Jimmy Lai, a Man for All Seasons When a billionaire becomes a dissident, the takeover of Hong Kong is complete. By William McGurn

https://www.wsj.com/articles/jimmy-lai-a-man-for-all-seasons-11597705349?mod=opinion_major_pos9

Taped on the wall by my desk is a photo of Jimmy Lai in handcuffs. It was taken a week ago, the day 200 Hong Kong police raided his Apple Daily newspaper and arrested him. It is my most treasured photo of Jimmy, who also happens to be my godson, having been baptized in 1997 just before the handover of Hong Kong to Chinese sovereignty. The point is that though the handcuffs were intended to humiliate him, every man, woman and child in Hong Kong saw them for what they were: a badge of honor.

Soon Jimmy will go to trial on charges from sedition to colluding with foreign powers. It’s utter rot, of course. If he finds himself facing prison, it is only because Communist China, for all its size and power, fears any Chinese who insists on speaking the truth.

In this way Jimmy might be thought of as Hong Kong’s Thomas More, the difference being that while King Henry VIII wanted More to speak up, Beijing wants Jimmy to shut up. In the more than two decades since Hong Kong was handed back to China, most Hong Kong elites have cut their consciences to accommodate their new overlords. Which leaves Jimmy Lai and his printing press as Hong Kong’s single most important counter to official propaganda.

If Jimmy’s message resonates, it is in good part because his story is Hong Kong’s story.

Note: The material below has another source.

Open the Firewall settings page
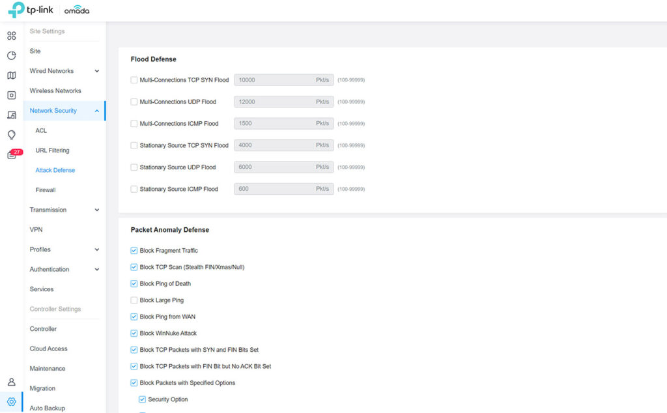This screenshot has height=413, width=667. coord(45,190)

He arrived from mainland China on his own, a stowaway in the bottom of a fishing boat. In a city built by Chinese refugees, he raised himself from a scruffy teenager to the founder of a highly popular clothing chain, and then proprietor of Hong Kong’s highly popular Next magazine and Apple Daily newspaper.

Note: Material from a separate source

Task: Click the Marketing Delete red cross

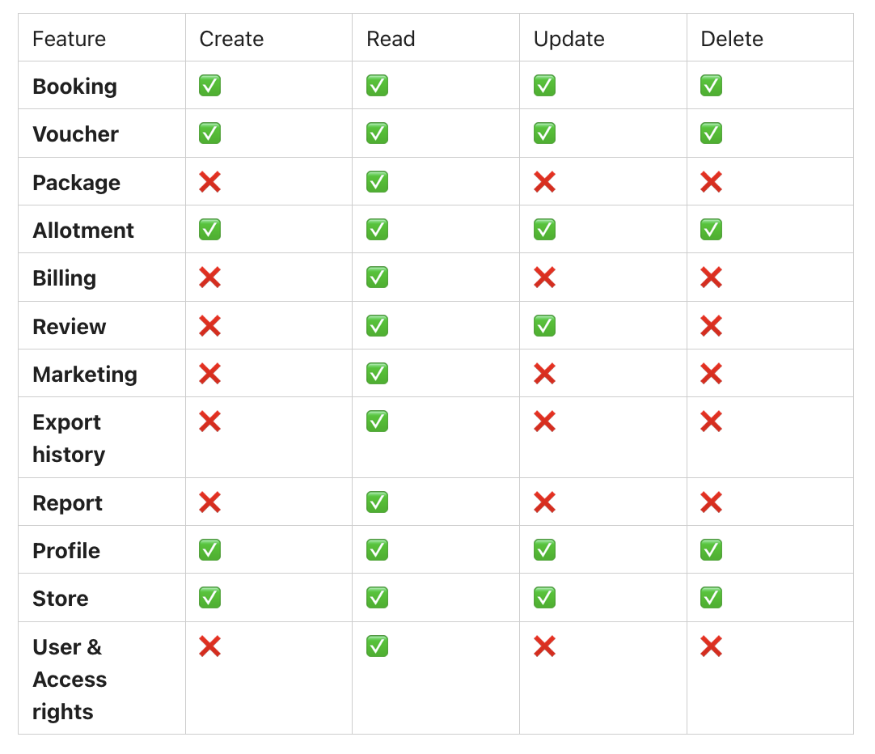Action: 711,374
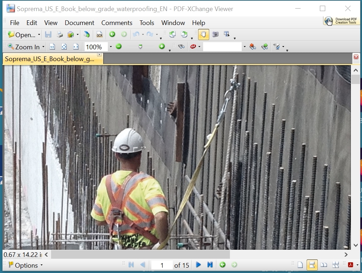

Since the handover his fight has been to keep intact a Hong Kong that showed what ordinary Chinese might accomplish if just given the freedom. That was also Beijing’s promise under the one-country-two-systems formula. In the early days leading up to Hong Kong’s return to China there was even talk of “the tail wagging the dog”—that is, China following Hong Kong’s lead. But once Beijing got its hands on Hong Kong, it acted to ensure only one of these systems would survive: China’s.

Once, Jimmy was bashed on the head with a wrench during a fight with robbers who’d invaded his home. When one tried to take his wife Teresa’s wedding ring, Jimmy shouted so sternly the guy quickly put it back on her finger. The point is that it is Jimmy’s nature to fight back, even when most everyone else would consider the situation hopeless. I love him for that.

As a billionaire, Jimmy could easily have escaped arrest and an almost certain prison sentence. He could have trimmed Apple’s editorial sails, sold it off, or simply remained at one of his residences abroad where the authorities couldn’t touch him.

But anyone who thought this a real possibility doesn’t know Jimmy Lai. He is where he is today because he chose handcuffs and arrest rather than run away or abandon his convictions. All Hong Kong knows this. They also know that if even a billionaire isn’t safe, no one is.

And yet Jimmy sees himself as blessed. Maybe it’s because in Teresa he has in his corner a woman who has always sensed that arrest was his destiny, that this is exactly what she signed up for the day she agreed to take him as her husband. How wonderful it would have been had some miracle intervened to deliver them from the terrible crossroads at which they have now arrived.

But the faith Jimmy and Teresa share does not promise happy outcomes. It promises only that when we walk through the valley of the shadow of death, we are not alone. Already the Lais would tell you there’s nothing quite so overwhelming as learning that thousands across the world—people they don’t know and will never meet—are praying for them.

In Robert Bolt’s “A Man for All Seasons,” Thomas More has this exchange with his nemesis, Thomas Cromwell, chief minister for Henry VIII. Word for word Cromwell is the perfect stand-in for Beijing’s ham-fisted approach to Jimmy, with much the same punch line:

More: You threaten like a dockside bully.

Cromwell: How should I threaten?

More: Like a minister of state, with justice!

Cromwell: Oh, justice is what you’re threatened with.

More: Then I am not threatened.

So I return to the photo of my godson in handcuffs. In any just society, Jimmy Lai would not be threatened. But Hong Kong is no longer such a society. In its place we are left with the powerful witness of a good man willing to give up everything except his principles, even if it means trading in the life of a billionaire for the prison cell of a Chinese dissident.